The Delikate Art Of Ethical Fashion

“Nice leather belt.”

The sarcastic rejoinder that vegans everywhere get to hear, usually after making a request to find a restaurant with non-animal product-based foods on the menu.

As hard as it can be to find vegan-friendly eating options, finding vegan-friendly footwear and fashion is not so easy either.

Enter Meg and Komie Vora: sisters who share everything, including a mission to bring fashion forward through ethically vegan clothing.

Since creating the company four years ago, the founders of Delikate Rayne, a cruelty-free women’s contemporary luxury clothing line, have been bringing good taste to vegan stylings in a way that both believe speaks to the origins and roots of the brand.

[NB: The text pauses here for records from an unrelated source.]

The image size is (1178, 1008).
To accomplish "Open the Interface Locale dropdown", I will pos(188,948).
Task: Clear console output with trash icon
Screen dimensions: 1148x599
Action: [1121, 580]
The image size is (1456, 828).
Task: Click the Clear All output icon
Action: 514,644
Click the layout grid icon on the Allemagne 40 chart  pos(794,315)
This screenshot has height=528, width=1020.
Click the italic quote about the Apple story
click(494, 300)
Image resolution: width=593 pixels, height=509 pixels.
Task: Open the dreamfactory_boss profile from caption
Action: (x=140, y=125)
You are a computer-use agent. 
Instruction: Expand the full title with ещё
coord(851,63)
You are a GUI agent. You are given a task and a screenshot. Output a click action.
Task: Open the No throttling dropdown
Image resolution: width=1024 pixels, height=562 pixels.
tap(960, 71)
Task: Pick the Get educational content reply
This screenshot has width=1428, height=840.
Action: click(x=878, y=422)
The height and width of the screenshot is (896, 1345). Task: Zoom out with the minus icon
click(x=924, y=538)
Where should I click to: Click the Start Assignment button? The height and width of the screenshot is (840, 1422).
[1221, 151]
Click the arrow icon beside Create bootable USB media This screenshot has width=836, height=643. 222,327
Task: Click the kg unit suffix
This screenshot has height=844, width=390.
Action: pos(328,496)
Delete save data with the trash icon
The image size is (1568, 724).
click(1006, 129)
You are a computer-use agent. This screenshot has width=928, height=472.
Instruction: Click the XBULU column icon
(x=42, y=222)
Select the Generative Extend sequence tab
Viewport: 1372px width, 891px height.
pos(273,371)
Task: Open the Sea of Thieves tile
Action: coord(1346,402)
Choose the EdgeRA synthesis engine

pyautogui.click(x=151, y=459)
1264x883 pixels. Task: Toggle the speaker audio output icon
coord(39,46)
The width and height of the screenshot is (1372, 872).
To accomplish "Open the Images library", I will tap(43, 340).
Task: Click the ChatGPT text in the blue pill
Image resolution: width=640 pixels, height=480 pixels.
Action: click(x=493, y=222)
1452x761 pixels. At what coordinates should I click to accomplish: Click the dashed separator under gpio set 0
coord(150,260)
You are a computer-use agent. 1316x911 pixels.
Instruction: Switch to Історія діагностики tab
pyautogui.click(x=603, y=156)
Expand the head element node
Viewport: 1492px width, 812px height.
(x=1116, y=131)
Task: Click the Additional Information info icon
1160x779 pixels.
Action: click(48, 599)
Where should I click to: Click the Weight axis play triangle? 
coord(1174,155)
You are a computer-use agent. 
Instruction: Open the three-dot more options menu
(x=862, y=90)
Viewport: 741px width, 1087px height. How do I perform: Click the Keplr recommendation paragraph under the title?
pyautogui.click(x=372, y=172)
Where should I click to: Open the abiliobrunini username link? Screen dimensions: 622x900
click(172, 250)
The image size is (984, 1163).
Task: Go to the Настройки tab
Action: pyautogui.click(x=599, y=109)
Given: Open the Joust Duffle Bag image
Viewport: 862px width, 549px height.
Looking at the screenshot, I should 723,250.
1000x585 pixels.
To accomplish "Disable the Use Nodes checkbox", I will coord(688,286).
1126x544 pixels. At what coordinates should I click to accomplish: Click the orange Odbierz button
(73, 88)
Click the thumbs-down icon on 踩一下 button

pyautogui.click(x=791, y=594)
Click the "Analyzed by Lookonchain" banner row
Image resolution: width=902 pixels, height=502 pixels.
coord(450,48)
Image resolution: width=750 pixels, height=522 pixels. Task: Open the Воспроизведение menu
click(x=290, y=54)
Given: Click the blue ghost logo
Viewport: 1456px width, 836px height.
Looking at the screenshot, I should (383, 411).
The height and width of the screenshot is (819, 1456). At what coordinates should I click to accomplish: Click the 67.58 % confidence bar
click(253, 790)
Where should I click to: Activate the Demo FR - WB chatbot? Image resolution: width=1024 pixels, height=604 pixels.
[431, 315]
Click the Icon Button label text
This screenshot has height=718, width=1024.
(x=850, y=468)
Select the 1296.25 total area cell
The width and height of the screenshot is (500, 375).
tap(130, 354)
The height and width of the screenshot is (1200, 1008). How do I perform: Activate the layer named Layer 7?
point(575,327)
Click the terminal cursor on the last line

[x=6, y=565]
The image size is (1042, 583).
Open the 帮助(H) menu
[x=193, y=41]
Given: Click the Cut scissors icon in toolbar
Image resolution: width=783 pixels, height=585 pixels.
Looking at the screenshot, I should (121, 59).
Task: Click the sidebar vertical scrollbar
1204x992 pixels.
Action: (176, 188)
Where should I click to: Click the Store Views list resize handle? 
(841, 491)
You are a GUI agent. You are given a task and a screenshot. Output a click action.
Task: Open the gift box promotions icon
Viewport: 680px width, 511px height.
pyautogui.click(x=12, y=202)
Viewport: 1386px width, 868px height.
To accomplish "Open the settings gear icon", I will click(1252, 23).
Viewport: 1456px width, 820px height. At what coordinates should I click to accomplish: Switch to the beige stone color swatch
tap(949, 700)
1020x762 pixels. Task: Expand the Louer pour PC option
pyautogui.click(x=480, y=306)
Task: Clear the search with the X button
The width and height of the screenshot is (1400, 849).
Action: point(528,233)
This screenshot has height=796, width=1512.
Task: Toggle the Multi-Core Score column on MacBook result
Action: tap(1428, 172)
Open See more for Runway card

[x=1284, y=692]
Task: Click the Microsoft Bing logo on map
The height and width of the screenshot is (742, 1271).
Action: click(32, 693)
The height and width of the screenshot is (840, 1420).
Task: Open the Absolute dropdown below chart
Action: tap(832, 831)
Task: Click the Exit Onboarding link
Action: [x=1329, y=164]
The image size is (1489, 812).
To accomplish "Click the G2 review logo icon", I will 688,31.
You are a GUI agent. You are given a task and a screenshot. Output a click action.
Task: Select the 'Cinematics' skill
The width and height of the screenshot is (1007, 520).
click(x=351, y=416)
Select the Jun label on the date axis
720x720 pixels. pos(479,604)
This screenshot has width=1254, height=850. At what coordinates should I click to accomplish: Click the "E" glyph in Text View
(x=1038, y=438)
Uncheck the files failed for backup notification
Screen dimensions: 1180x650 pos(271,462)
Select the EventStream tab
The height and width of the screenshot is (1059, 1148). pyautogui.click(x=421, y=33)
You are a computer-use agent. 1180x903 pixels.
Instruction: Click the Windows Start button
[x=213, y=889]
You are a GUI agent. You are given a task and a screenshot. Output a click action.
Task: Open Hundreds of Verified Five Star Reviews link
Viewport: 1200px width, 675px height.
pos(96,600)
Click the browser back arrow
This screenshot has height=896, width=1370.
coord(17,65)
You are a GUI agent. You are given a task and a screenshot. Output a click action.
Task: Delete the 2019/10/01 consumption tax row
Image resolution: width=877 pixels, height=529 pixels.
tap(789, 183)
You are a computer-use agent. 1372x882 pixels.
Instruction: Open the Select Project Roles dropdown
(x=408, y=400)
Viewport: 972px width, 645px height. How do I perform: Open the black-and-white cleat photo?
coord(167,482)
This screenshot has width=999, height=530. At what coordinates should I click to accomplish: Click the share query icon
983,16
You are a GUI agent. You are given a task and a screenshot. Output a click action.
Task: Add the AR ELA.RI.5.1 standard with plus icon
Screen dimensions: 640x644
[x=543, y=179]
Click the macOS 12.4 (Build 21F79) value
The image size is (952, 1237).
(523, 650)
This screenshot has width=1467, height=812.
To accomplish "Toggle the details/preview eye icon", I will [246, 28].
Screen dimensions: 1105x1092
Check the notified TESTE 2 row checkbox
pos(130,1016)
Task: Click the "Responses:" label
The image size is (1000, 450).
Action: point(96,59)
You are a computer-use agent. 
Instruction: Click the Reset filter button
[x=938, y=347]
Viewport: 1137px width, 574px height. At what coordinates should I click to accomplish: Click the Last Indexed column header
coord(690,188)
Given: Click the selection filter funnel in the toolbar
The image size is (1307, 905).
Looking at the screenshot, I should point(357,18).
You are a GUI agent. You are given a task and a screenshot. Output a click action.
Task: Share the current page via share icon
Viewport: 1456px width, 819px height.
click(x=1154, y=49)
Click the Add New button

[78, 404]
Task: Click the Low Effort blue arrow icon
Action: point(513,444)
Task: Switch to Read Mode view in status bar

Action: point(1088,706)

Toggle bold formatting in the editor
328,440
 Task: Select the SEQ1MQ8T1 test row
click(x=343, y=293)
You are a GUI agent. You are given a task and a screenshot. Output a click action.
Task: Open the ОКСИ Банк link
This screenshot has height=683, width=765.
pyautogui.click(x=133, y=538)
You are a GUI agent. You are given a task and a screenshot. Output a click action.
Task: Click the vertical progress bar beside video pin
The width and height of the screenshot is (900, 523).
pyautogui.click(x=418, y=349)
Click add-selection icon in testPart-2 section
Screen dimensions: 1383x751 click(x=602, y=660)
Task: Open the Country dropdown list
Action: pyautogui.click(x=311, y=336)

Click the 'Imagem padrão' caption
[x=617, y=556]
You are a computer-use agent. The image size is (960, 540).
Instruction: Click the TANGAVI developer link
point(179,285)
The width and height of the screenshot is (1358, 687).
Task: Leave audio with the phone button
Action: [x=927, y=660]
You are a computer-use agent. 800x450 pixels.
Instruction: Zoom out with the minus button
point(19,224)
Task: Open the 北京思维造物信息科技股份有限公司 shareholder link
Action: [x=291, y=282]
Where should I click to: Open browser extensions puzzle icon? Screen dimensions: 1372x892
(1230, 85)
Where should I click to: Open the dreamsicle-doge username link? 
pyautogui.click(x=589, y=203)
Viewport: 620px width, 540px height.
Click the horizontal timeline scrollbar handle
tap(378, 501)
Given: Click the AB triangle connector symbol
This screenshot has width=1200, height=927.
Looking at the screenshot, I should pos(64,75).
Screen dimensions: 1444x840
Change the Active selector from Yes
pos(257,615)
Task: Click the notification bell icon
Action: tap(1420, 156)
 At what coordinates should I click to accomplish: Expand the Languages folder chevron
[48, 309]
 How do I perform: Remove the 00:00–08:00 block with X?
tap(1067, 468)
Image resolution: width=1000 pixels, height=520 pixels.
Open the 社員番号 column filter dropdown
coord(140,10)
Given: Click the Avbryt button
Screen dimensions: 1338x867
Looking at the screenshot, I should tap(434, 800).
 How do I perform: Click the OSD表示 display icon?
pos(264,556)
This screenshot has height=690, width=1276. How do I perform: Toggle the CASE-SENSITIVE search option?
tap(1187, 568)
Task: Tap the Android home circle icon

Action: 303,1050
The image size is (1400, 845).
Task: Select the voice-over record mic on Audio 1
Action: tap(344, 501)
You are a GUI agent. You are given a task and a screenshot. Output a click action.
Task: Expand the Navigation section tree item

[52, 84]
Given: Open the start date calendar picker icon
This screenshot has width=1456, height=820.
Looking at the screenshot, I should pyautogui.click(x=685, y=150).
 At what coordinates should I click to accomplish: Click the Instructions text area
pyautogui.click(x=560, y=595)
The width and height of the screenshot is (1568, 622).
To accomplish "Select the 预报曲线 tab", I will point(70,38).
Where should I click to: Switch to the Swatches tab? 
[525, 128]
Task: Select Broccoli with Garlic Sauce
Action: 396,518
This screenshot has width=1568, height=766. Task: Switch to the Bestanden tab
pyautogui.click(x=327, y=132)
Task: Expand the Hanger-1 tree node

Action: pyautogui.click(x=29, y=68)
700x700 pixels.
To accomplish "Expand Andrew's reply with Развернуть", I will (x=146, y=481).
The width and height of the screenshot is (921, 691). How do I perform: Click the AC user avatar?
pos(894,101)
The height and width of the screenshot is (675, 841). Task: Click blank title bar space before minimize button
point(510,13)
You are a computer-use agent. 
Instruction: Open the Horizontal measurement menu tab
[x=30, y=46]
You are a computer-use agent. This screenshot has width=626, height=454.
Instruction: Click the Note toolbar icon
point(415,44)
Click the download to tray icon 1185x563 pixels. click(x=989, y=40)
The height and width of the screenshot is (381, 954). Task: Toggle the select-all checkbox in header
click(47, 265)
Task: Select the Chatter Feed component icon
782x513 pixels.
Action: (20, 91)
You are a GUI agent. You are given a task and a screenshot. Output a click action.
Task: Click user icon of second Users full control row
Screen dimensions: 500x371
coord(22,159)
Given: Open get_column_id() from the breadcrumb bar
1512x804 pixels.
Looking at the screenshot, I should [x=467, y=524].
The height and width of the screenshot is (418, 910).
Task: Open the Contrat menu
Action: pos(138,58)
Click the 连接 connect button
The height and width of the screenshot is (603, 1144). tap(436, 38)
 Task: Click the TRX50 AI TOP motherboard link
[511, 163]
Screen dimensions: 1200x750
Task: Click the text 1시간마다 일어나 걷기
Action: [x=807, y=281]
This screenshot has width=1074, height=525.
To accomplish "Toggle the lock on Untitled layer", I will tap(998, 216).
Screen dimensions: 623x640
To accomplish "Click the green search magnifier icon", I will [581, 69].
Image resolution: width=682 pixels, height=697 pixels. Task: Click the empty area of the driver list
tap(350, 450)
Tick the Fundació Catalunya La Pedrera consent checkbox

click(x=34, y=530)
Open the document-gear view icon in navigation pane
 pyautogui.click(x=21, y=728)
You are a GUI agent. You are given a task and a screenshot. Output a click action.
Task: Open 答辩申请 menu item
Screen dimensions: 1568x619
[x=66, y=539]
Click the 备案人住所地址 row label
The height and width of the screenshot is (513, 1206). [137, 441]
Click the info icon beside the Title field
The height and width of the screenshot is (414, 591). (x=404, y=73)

“They speak to that demographic of the Southern California gal who wants to do things that are healthier for our bodies and reach a higher consciousness,” says Christina Sewell, senior fashion campaigner for PETA, who has worked with the Vora sisters on several projects involving the organization.

With the brand’s good feelings and SoCal vibe, they’ve attracted archetypal SoCal influencers like the ubiquitous Kendall Jenner and stylist to the stars Rachel Zoe.

“I would like Delikate Rayne to keep on pushing the boundaries of cruelty-free fashion while educating consumers on how to make better purchasing decisions on a greater scale. We need to continue to create awareness so more than just the average vegan consumer can be on board. I would love for a few key collaborations to take place that can spread the message to other markets, which is vital to the industry as a whole’s advancement,” Meg Vora noted in an interview.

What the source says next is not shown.